I saw the first snowflake fall a few minutes ago. Well, not the first snowflake ever, obviously. And probably not even the first snowflake to fall in my backyard today. But it was the first snowflake as far as I could see. It fell from the sky like a crumb of angel food cake. I didn’t recognize what it was at first. Only when I saw another and then another did I realize it had begun to snow, lightly, and silent like mist.
It’s rare for me to sit at my desk and gaze out the window. My “office” is in our sunroom; my desk is surrounded on three sides by floor-to-ceiling windows that open to the garden and the backyard. But I don’t spend much time actually looking. I’m too “busy” to waste that kind of time.
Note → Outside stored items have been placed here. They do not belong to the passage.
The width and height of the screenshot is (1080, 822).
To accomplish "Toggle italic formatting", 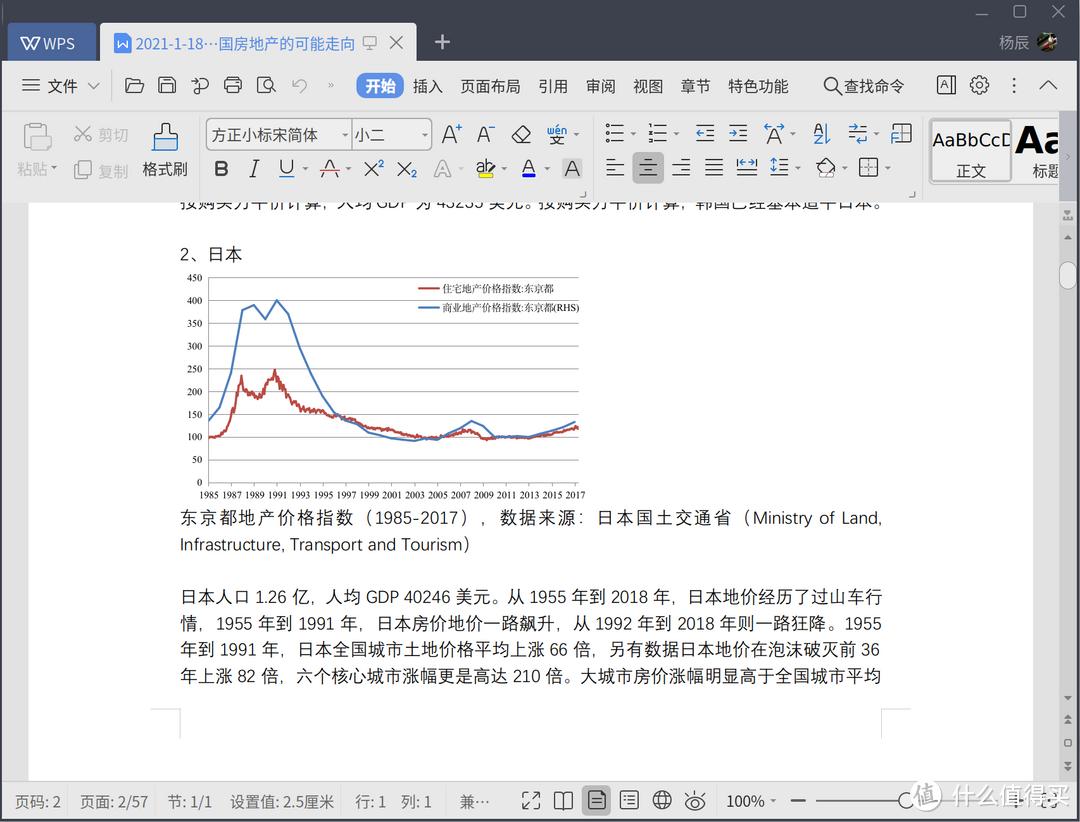I will pyautogui.click(x=254, y=168).
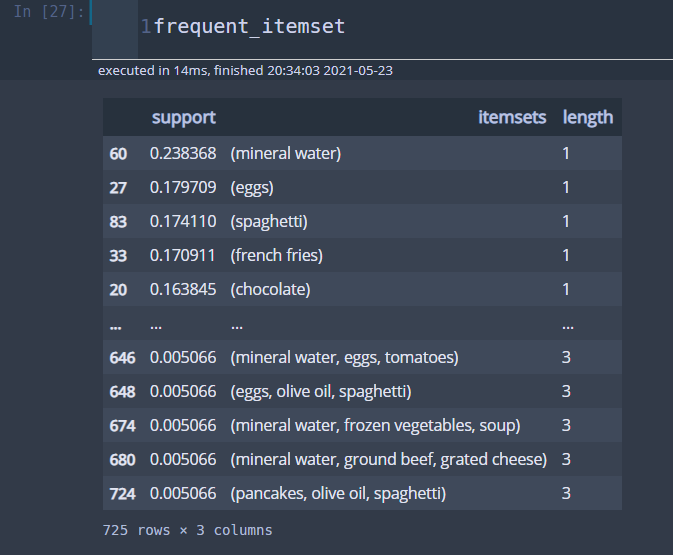Click the (pancakes, olive oil, spaghetti) cell
The image size is (673, 555).
[x=338, y=493]
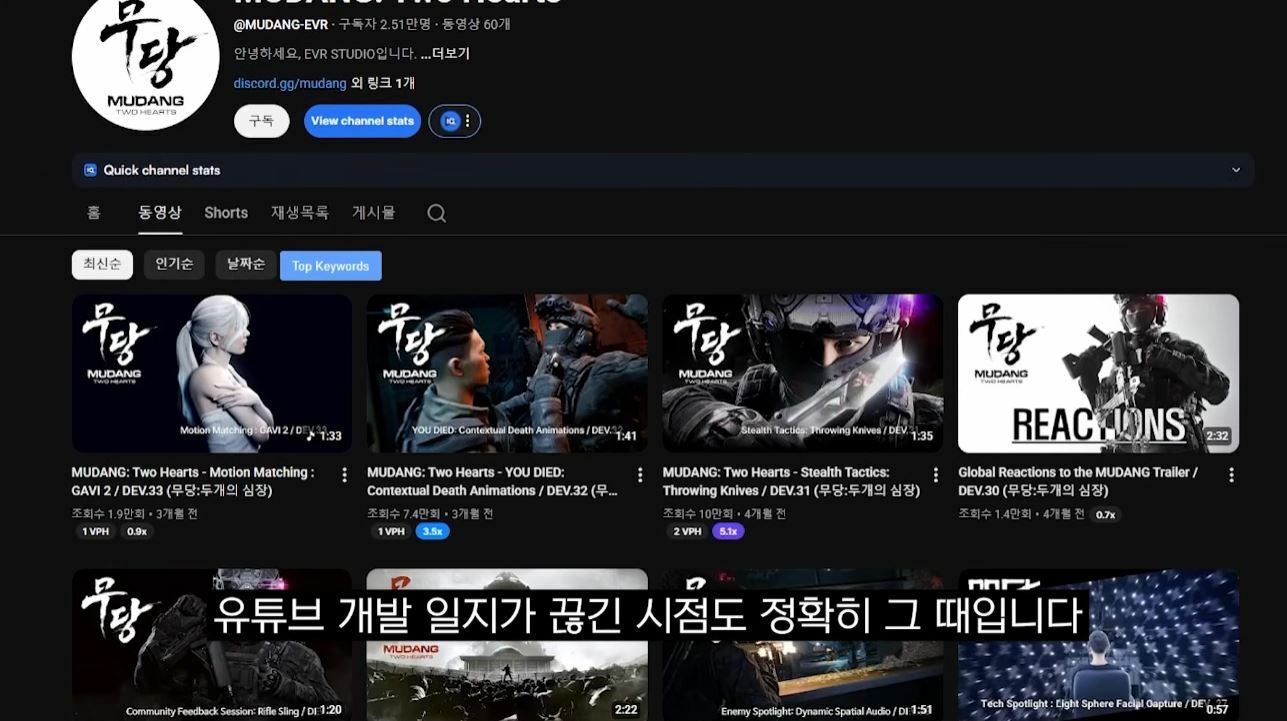The image size is (1287, 721).
Task: Click the Quick channel stats vidIQ icon
Action: pos(90,170)
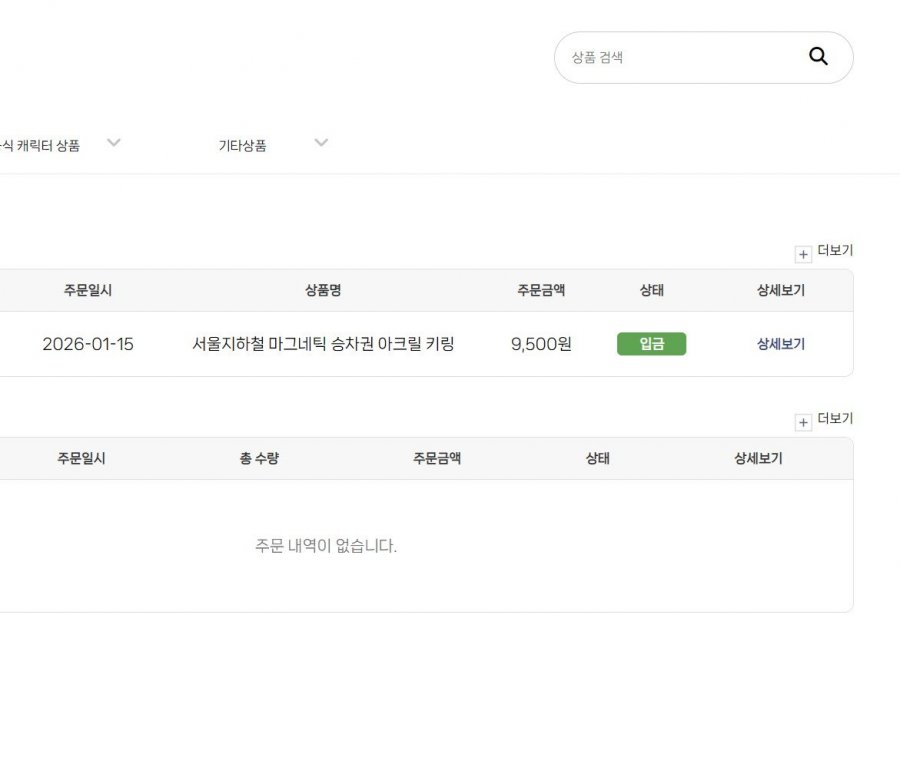
Task: Open the 캐릭터 상품 menu
Action: [40, 146]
I typically start my work day with a quick peruse through Facebook and Twitter. I “like” a few status updates, comment here and there, click over to skim a blog post or an article, retweet a couple of things, post links to my own blog posts, if I have anything new. Once I finally get down to the business of my real work for the day, I’m usually pretty focused. Sometimes I even forget to pause for a bathroom break and find myself squirming uncomfortably in my chair.
But. When I do hit a block – grappling for the right word, frustrated with a clunky transition, unsure which direction to go or what I even want to say next – I click over to social media. I scan and scroll and click and retweet, and when I finally make it back to my own piece — the piece I’d abandoned when I hit the wall — I discover I’m just as stuck and frustrated as ever. I haven’t given my brain a chance to reset or rest or meander in a fruitful way, but instead, have filled it with noise and distraction.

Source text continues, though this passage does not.